- [TASK 1]:
Transcribe the phone-design passage on the Materials Project between "The dataset you" and "in the material.", inclusive.
- [TASK 2]:
Pick up the text on designing a phone with the Materials Project after its last line and keep writing it.

- [GIVEN PASSAGE]:

Design a Phone with the Materials Project

Today, you will leverage the properties computed by the Materials Project to design a mobile phone.

The Materials Project dataset

The Materials Project is an organisation based at Lawrence Berkeley National Laboratory that aims to calculate the properties of all known materials. With this knowledge, we can accelerate the discovery of new materials without having to perform any experiments. All our calculations are performed on supercomputers, allowing our computations, data, and algorithms to run at unparalleled speed.

The dataset you will be exploring has been compiled from the Materials Project database of calculated material properties. It only includes crystalline materials (think diamond, metals, metal oxides such as rust, etc) and not amorphous materials (such as rubber, plastics, or glass). In the database you will be exploring, we have only included the properties that are useful for choosing mobile phone components:

  • material_id: This is the identification number of the material. You can use this to search the material on the Materials Project website. For example, you can see more information about the first material in the dataset (mp-770629) by going to the following url: https://materialsproject.org/materials/mp-770629

  • formula: The chemical formula indicating the number and type of elements in the material.

  • cost: The cost of the raw elements in the material in $/kg.

  • scarcity: How scarce the raw elements are. Larger numbers indicate that the elements will be harder to find and occur less frequently in the earths crust.

  • density: The density of the material in g/cm3.

  • conductivity: The conductivity of the material. Larger numbers indicate the material is more conductive.

  • transparency: The transparency of the material. Larger numbers indicate the material is more transparent.

  • hardness: The hardness of the material. Larger numbers indicate stronger materials.

  • voltage: The maximum obtainable voltage if the material is used in a battery.

  • capacitance: The maximum obtainable capacitance if the material is used in a battery.

- [DATASET]:
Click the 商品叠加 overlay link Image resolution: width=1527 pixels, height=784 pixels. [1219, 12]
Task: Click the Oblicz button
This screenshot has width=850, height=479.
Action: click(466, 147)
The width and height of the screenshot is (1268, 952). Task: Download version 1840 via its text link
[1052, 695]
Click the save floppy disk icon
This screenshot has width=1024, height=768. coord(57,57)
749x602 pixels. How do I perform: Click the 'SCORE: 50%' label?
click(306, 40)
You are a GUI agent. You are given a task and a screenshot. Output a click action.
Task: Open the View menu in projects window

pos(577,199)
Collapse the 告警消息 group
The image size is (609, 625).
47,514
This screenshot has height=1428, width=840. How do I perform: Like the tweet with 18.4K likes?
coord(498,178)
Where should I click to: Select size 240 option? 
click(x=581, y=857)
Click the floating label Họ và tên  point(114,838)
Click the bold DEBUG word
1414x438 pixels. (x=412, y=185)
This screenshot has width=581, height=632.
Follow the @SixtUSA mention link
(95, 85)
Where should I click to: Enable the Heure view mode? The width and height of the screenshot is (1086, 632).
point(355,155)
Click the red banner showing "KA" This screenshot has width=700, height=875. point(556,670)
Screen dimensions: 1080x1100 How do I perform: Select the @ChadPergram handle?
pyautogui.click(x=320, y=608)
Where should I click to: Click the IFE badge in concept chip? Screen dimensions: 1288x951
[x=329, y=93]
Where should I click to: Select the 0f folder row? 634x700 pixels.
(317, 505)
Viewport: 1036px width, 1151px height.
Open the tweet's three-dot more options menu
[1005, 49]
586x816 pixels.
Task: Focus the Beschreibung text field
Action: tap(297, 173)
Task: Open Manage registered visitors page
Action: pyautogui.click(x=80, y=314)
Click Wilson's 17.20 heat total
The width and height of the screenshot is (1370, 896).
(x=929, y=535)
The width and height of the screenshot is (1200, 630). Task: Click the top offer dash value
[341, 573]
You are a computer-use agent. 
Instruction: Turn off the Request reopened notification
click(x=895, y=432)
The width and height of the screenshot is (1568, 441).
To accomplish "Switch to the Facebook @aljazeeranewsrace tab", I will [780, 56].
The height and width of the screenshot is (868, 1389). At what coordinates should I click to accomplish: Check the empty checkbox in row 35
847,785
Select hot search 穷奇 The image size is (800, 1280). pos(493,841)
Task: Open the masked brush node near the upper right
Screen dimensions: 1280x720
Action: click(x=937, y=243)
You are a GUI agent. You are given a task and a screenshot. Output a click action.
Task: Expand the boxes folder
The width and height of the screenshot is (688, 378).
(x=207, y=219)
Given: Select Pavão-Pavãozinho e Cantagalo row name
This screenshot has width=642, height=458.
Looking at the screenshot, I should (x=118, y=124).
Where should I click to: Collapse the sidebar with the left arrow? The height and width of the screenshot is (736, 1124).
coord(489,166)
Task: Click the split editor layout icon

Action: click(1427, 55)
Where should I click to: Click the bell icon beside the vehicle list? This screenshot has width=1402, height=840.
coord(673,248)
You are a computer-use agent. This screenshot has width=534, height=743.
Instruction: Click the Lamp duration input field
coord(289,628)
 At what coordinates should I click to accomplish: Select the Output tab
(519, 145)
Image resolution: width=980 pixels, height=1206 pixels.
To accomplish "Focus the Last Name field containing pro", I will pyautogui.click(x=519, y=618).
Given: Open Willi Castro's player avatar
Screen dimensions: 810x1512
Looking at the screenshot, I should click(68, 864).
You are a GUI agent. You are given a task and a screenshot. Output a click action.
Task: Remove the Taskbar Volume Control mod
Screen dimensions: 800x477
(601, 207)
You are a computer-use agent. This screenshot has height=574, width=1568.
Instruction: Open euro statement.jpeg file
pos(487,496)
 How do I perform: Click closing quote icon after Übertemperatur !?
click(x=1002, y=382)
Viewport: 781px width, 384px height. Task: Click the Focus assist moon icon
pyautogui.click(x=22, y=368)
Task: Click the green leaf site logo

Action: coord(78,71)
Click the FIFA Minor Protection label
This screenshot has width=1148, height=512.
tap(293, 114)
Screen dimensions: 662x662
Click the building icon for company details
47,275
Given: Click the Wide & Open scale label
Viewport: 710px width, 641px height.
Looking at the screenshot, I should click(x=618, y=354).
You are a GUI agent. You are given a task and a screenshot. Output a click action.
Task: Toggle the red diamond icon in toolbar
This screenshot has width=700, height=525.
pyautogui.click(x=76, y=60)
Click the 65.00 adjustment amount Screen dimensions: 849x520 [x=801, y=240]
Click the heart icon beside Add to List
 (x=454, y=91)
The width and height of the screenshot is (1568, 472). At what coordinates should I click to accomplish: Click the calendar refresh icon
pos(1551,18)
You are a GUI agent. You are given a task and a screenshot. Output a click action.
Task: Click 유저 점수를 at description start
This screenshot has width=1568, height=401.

- [EXERCISE ANSWER 1]:
The dataset you will be exploring has been compiled from the Materials Project database of calculated material properties. It only includes crystalline materials (think diamond, metals, metal oxides such as rust, etc) and not amorphous materials (such as rubber, plastics, or glass). In the database you will be exploring, we have only included the properties that are useful for choosing mobile phone components:

  • material_id: This is the identification number of the material. You can use this to search the material on the Materials Project website. For example, you can see more information about the first material in the dataset (mp-770629) by going to the following url: https://materialsproject.org/materials/mp-770629

  • formula: The chemical formula indicating the number and type of elements in the material.

- [EXERCISE ANSWER 2]:
To start with, let's load the dataset as a Pandas DataFrame.

import pandas as pd

material_data = pd.read_csv("https://raw.githubusercontent.com/utf/mp-bldap/master/resources/materials_project_dataset.csv")

Manipulating and examining pandas DataFrame objects

You can think of DataFrame objects as a type of "spreadsheet" object in Python. DataFrames have several useful methods you can use to explore and clean the data, some of which we'll explore below.

Inspecting the dataset

The head() function prints a summary of the first few rows of a data set. You can scroll across to see more columns. From this, it is easy to see the types of data available in in the dataset. Some values are NaN which means 'not a number' to indicate missing data. Missing data might mean that we have not calculated that property yet, for example.

material_data.head()

material_data[material_data['formula'] == 'Al']

You can immediately see that not all properties are available for every material. For example, the hardness, voltage, and capacitance values are empty (set to NaN which means 'not a number') for the first 5 materials shown above.

Sometimes, if a dataset is very large, you will be unable to see all the available columns. Instead, you can see the full list of columns using the columns attribute:

material_data.columns
Index(['material_id', 'formula', 'cost', 'scarcity', 'density', 'conductivity', 'transparency', 'hardness', 'voltage', 'capacitance'], dtype='object')

Indexing the dataset

We can access a particular column of DataFrame by indexing the object using the column name. For example:

material_data["formula"]
0 Li2AlFeO4 1 Sn 2 Pu5Ru3 3 CNCl 4 B9H8S ... 48029 MgVCu3Se4 48030 MgCu3(SnO3)4 48031 Ba2Mg3Tl2(NiO3)4 48032 HoMg(MoO3)2 48033 Mg3Ge3(WO6)2 Name: formula, Length: 48034, dtype: object
material_data.loc[100]
material_id mp-28856 formula Na7Au5S6 cost 33432.980243 scarcity 1042.490805 density 5.163261 conductivity 41.1844 transparency 0.692437 hardness NaN voltage NaN capacitance NaN Name: 100, dtype: object
material_data.iloc[100]
material_id mp-28856 formula Na7Au5S6 cost 33432.980243 scarcity 1042.490805 density 5.163261 conductivity 41.1844 transparency 0.692437 hardness NaN voltage NaN capacitance NaN Name: 100, dtype: object

Filtering the dataset

Pandas DataFrame objects make it very easy to filter the data based on a specific column. We can use the typical Python comparison operators (==, >, >=, <, etc) to filter numerical values. For example, let's find all entries where the cell density is greater than 5. We do this by filtering on the density column.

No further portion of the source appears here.